/---
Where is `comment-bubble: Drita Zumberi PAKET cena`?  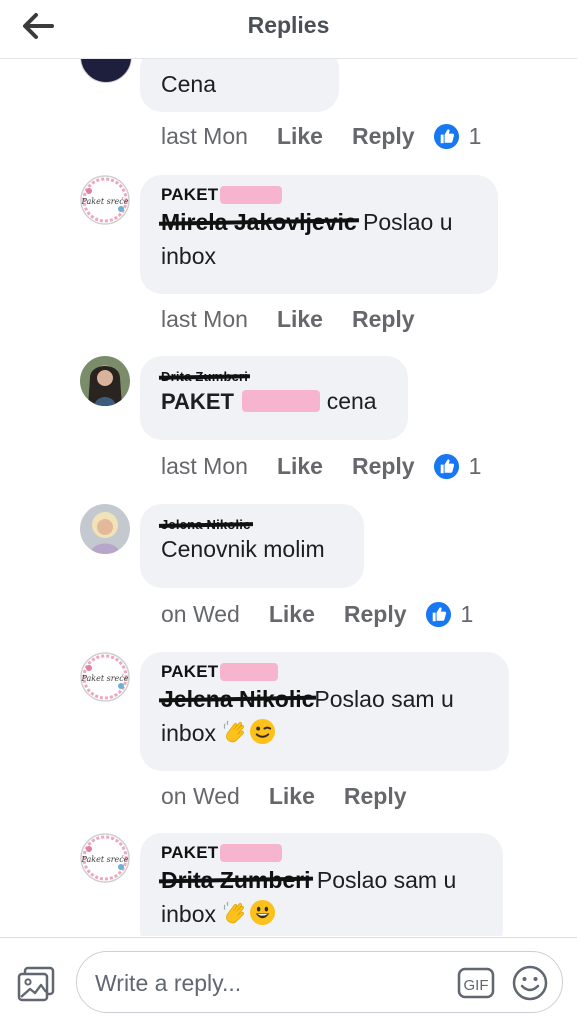 comment-bubble: Drita Zumberi PAKET cena is located at coordinates (274, 398).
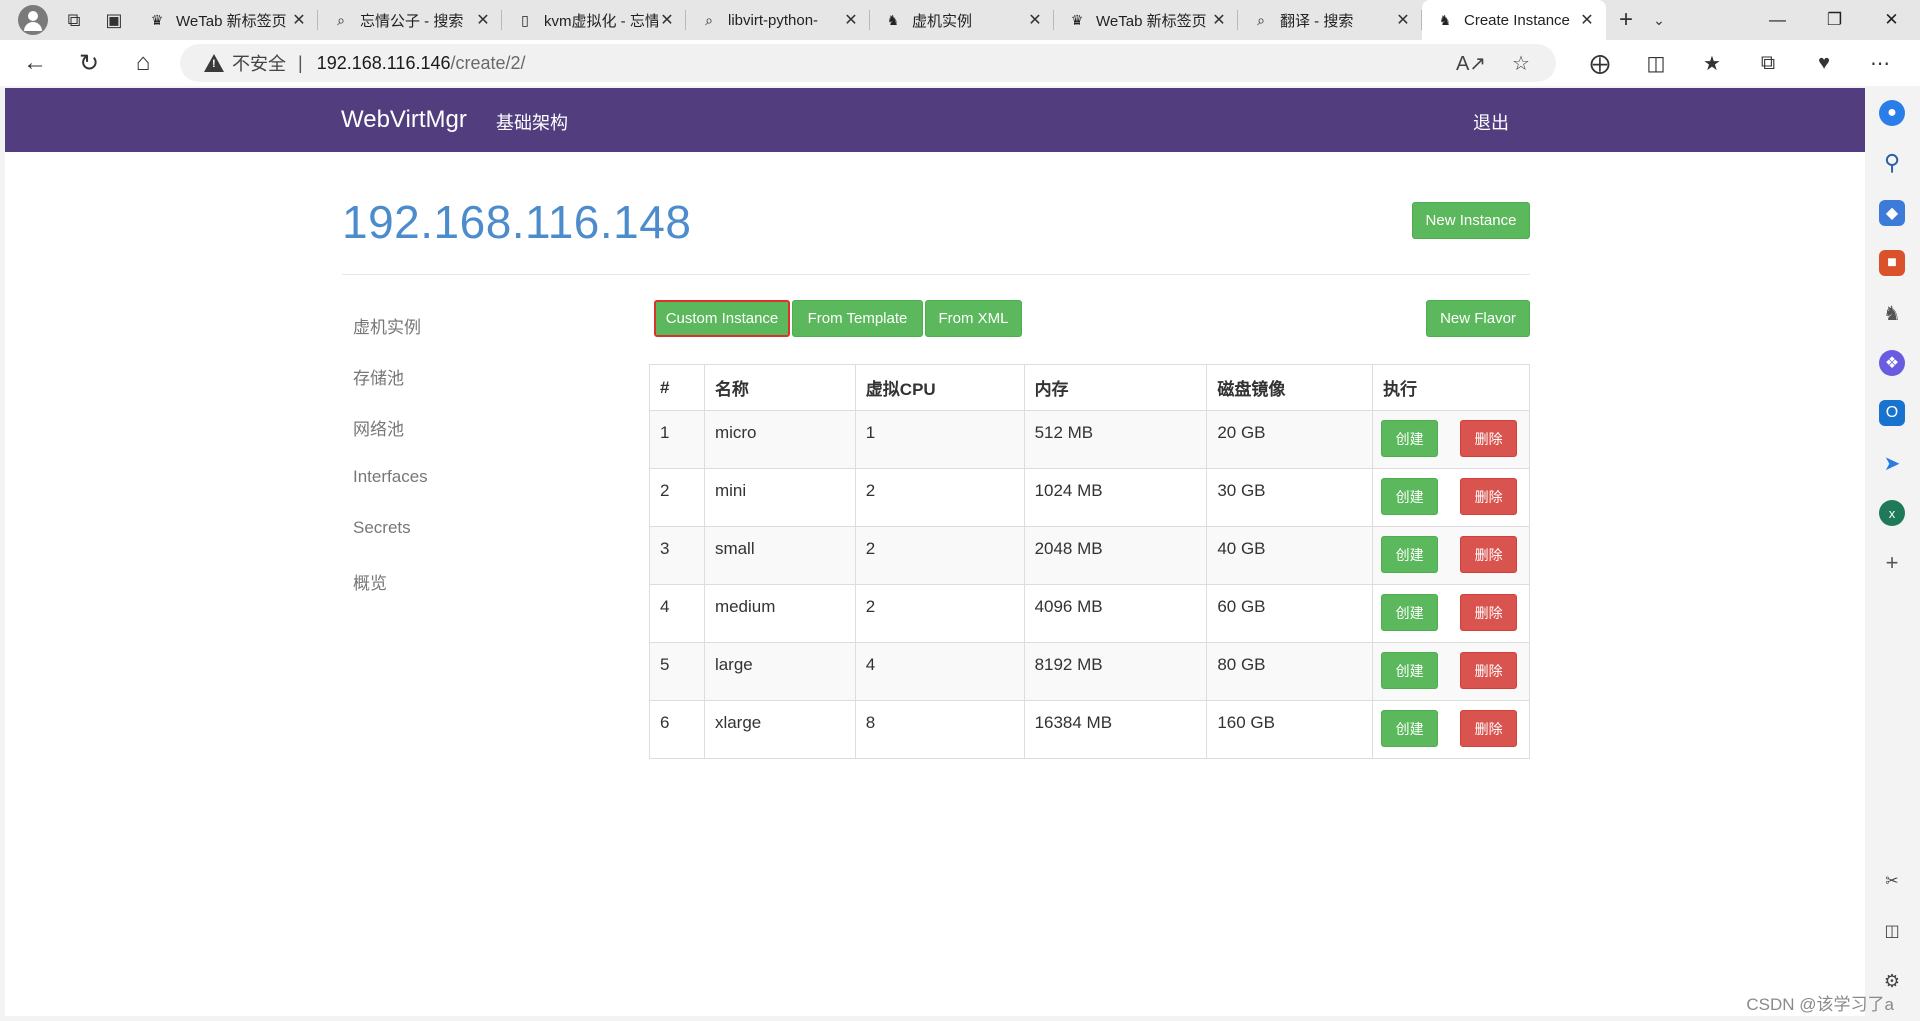 The height and width of the screenshot is (1021, 1920). What do you see at coordinates (1768, 64) in the screenshot?
I see `collections-icon: ⧉` at bounding box center [1768, 64].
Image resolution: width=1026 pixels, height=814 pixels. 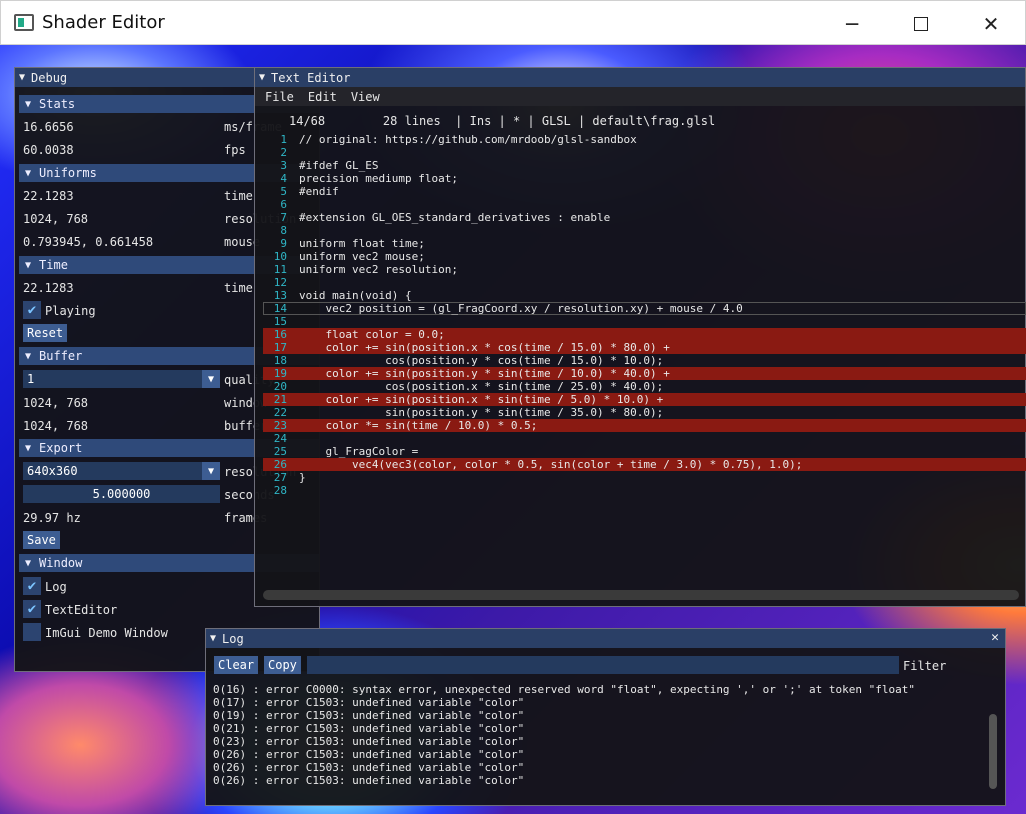 I want to click on dropdown-arrow-icon: ▼, so click(x=211, y=379).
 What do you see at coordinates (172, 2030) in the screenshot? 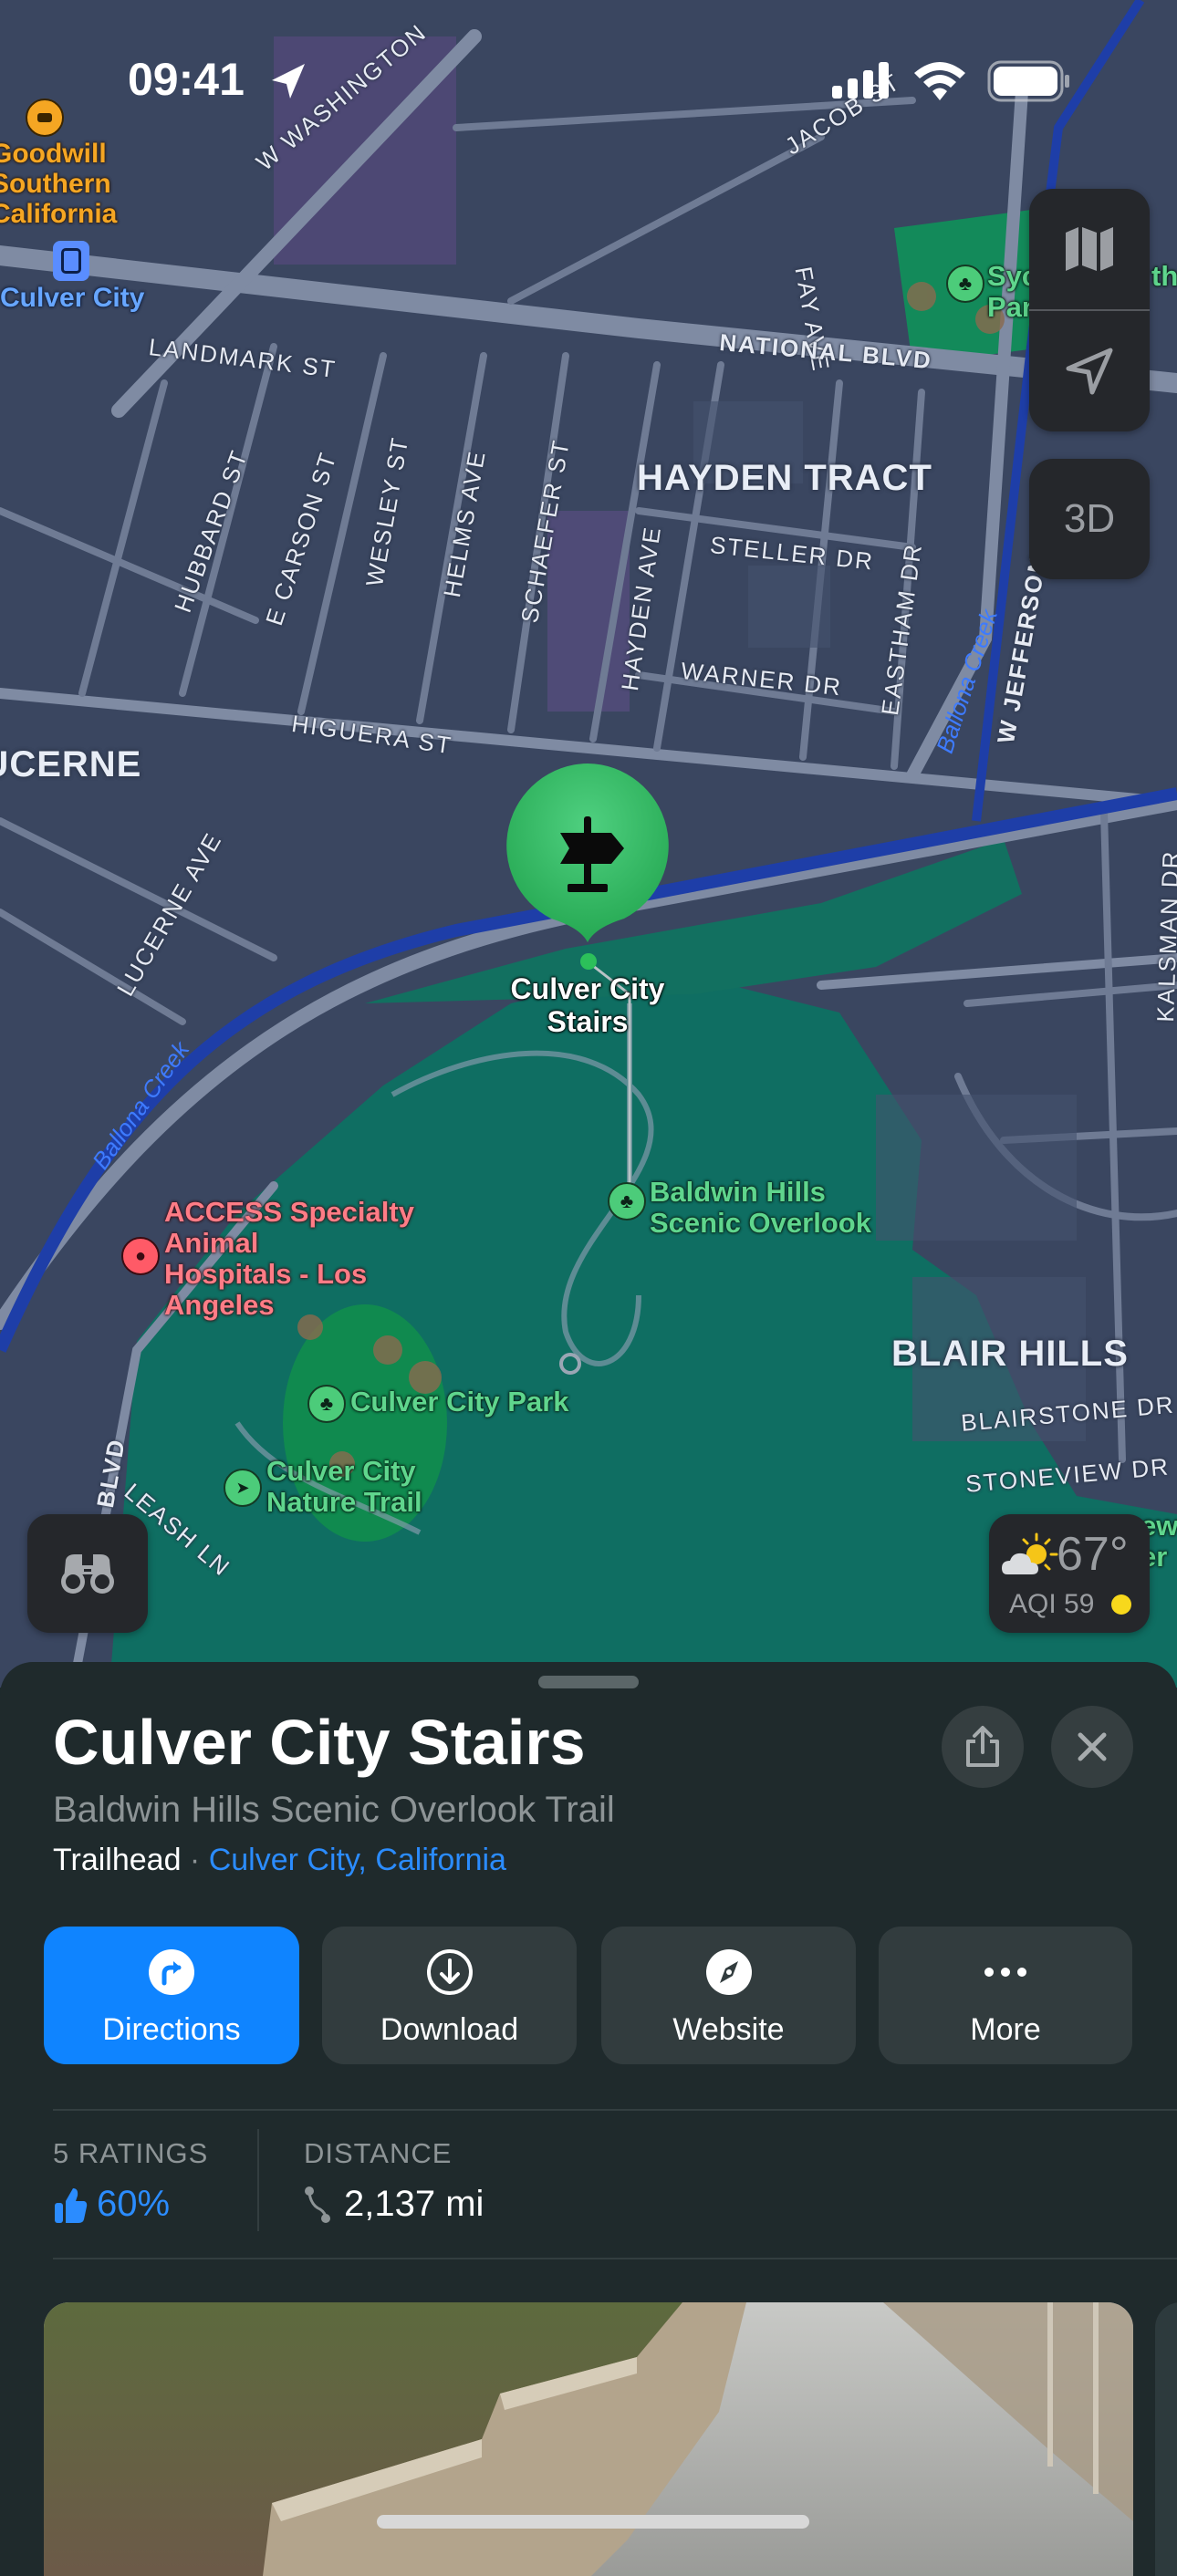
I see `directions-label: Directions` at bounding box center [172, 2030].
\---
### Task goal:
Rewrite the lines from the one containing "What do you see at coordinates (172, 2030)" through the end of the records as a Markdown table with columns headed Row and Record line. Leave out blank lines and the pictures.

### Task answer:
| Row | Record line |
|---|---|
| 1 |  What do you see at coordinates (172, 2030) in the screenshot?  |
| 2 | I see `directions-label: Directions` at bounding box center [172, 2030]. |